Assigned task: Please return the lines below verbatim, beginning at the one that has "You are a computer-use" and stopping after the one that has "Instruction: Click step", and add no other lines.

Available records:
++++

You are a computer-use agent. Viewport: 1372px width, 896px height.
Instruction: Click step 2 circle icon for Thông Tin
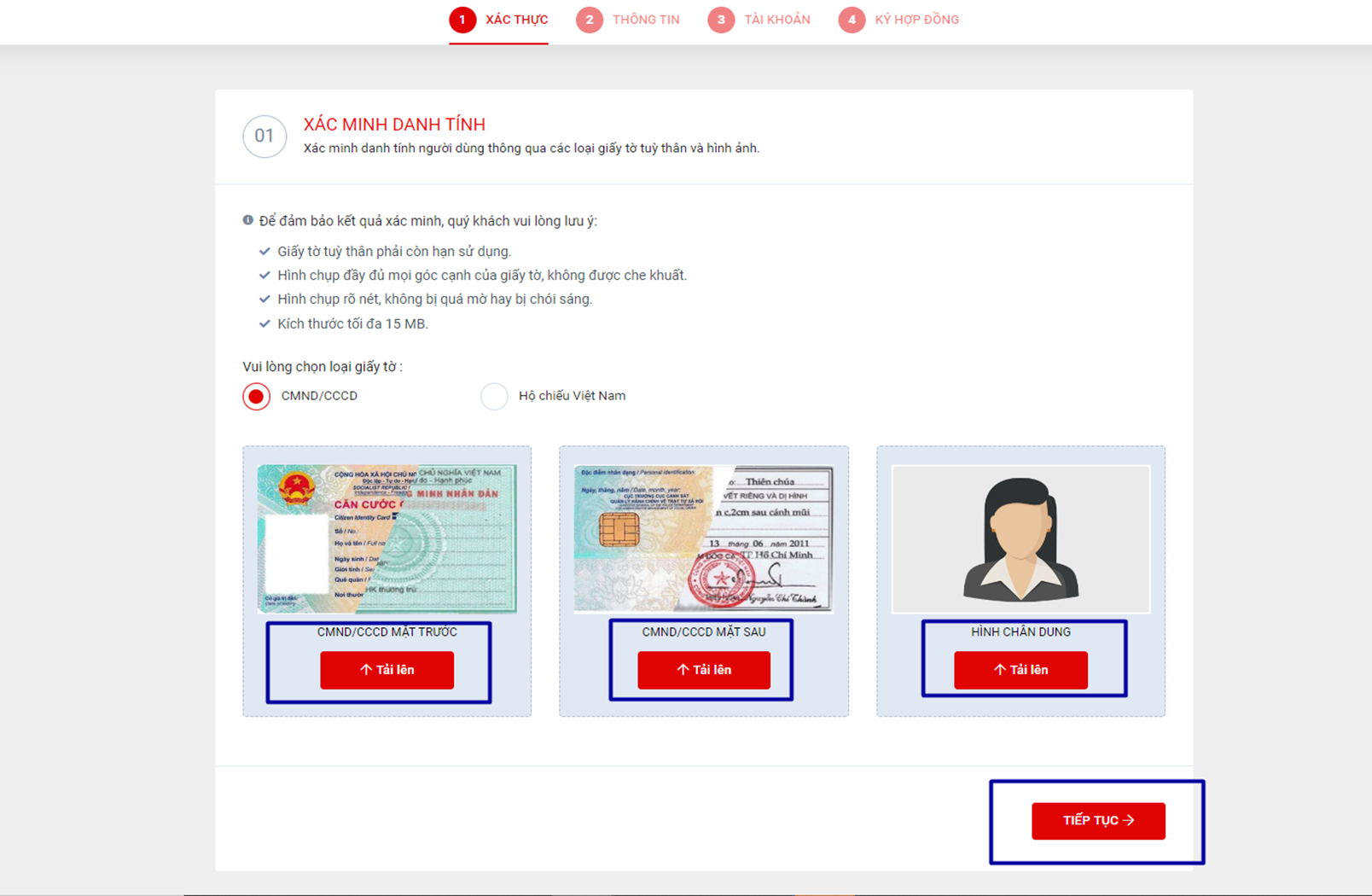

++++

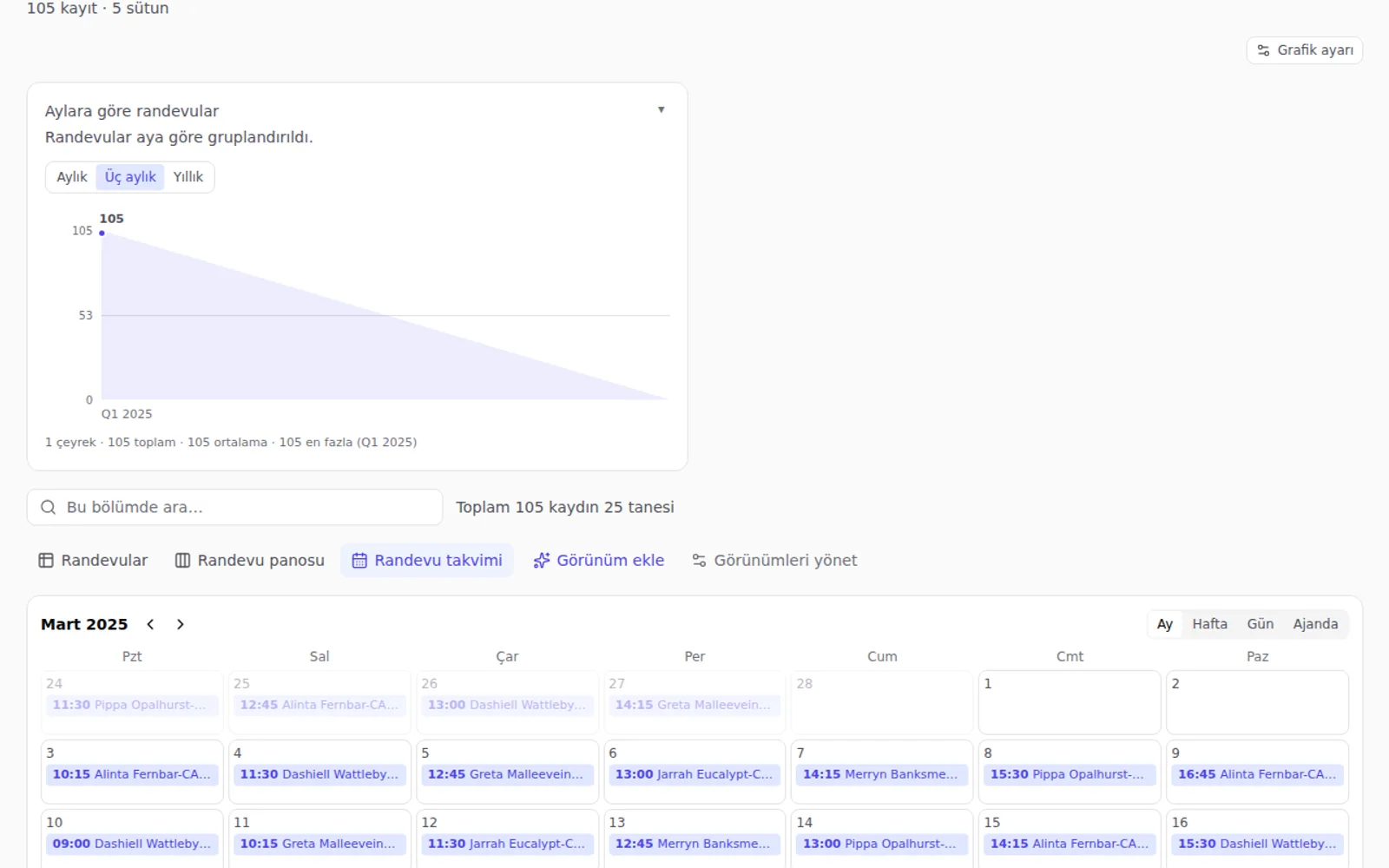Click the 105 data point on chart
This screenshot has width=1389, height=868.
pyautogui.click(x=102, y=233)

++++

Answer to the problem:
You are a computer-use agent. Viewport: 1372px width, 896px height.
Instruction: Click step 2 circle icon for Thông Tin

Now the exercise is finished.